### Texto extraído
15. Importante assinalar que resta notório da documentação acostada aos
autos, que o autor foi perdoado (anistiado) do crime de insubmissão e,
em seguida, atingiu o limite de 30 anos de idade para a desincorporação,
e, tendo sido absolvido em processo disciplinar, fez jus ao Certificado de
Dispensa de Incorporação ou de Reservista, nos termos dos requisitos do
citado Decreto.
16. Convém notar, igualmente, que o ato de desincorporação não se deu de
forma repentina e inesperada, na medida em que, na ocasião da incorporação
do autor aos quadros do Exército Brasileiro, já se encontravam vigentes as
disposições contidas na Portaria nº 1.104/64, bem como, especificamente as
regras inerentes à desincorporação dos militares do Decreto nº 57.654/66
(Lei do Serviço Militar). Precedentes.
17. Por conseguinte, diante jurisprudência firmada pelo STJ e das Cortes
regionais pátrias, nos casos de militares que ingressaram no serviço ativo
das Forças Armadas posteriormente à edição da Portaria n. 1.104-GM3/64,
a anistia está condicionada à comprovação efetiva da ocorrência de
perseguição política, não havendo como atribuir caráter exclusivamente
político ao ato que determinou a desincorporação do autor, com fundamento
no artigo 140, n.5, §5º, n.2, do Decreto nº 57.654/66 (Lei do Serviço
Militar), permitida na forma da legislação então vigente.

### Extrato de dados
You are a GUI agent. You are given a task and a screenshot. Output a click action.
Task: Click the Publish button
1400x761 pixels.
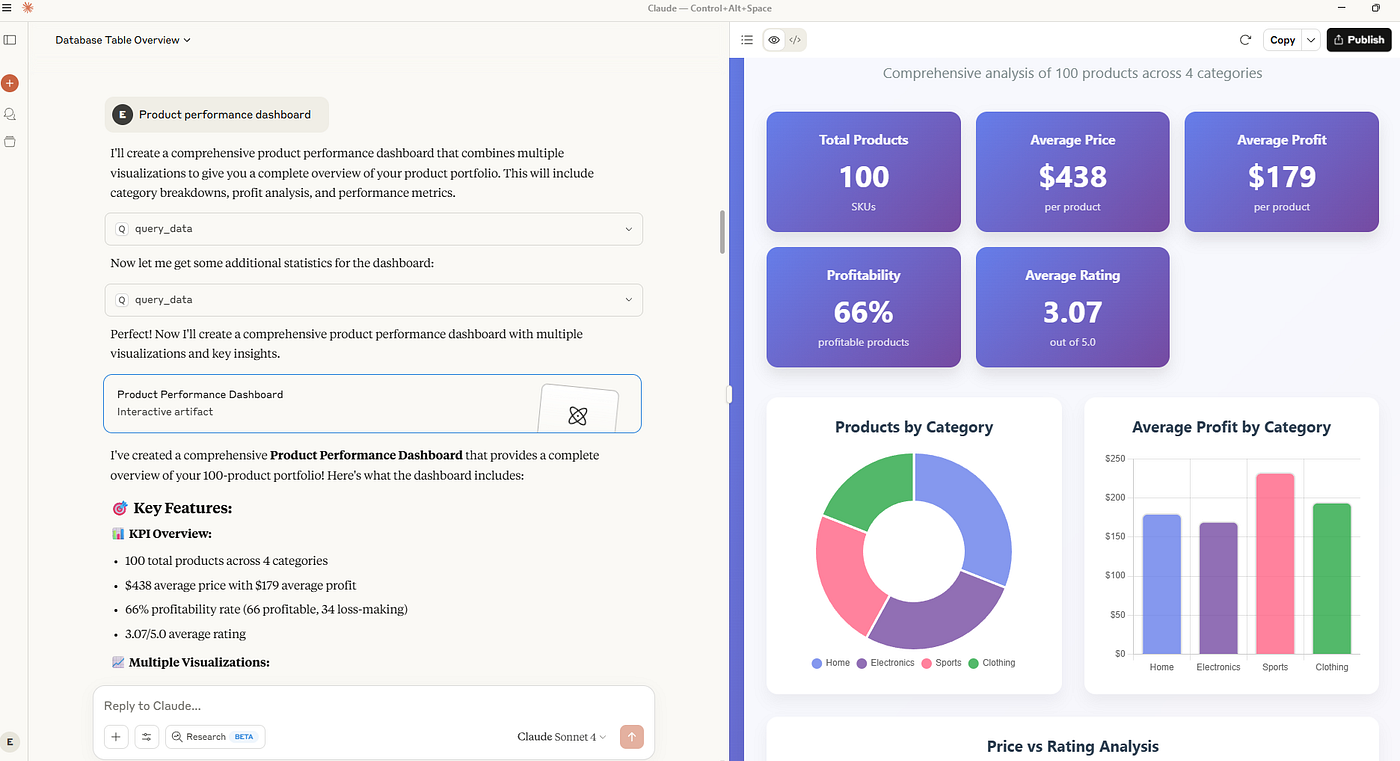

### Faça isto
Resuma em três frases o trecho sobre a desincorporação do autor. A listagem não tem nenhum papel neste exercício.

### Resposta do exercício
O autor foi anistiado do crime de insubmissão, atingiu o limite de 30 anos de idade para a desincorporação e, absolvido em processo disciplinar, fez jus ao Certificado de Dispensa de Incorporação ou de Reservista. A desincorporação não foi repentina nem inesperada, pois, quando ele foi incorporado ao Exército Brasileiro, já vigoravam a Portaria nº 1.104/64 e as regras de desincorporação do Decreto nº 57.654/66. Segundo a jurisprudência do STJ e das Cortes regionais, para militares que ingressaram após essa portaria a anistia depende da comprovação efetiva de perseguição política, e não há como atribuir caráter exclusivamente político ao ato que desincorporou o autor.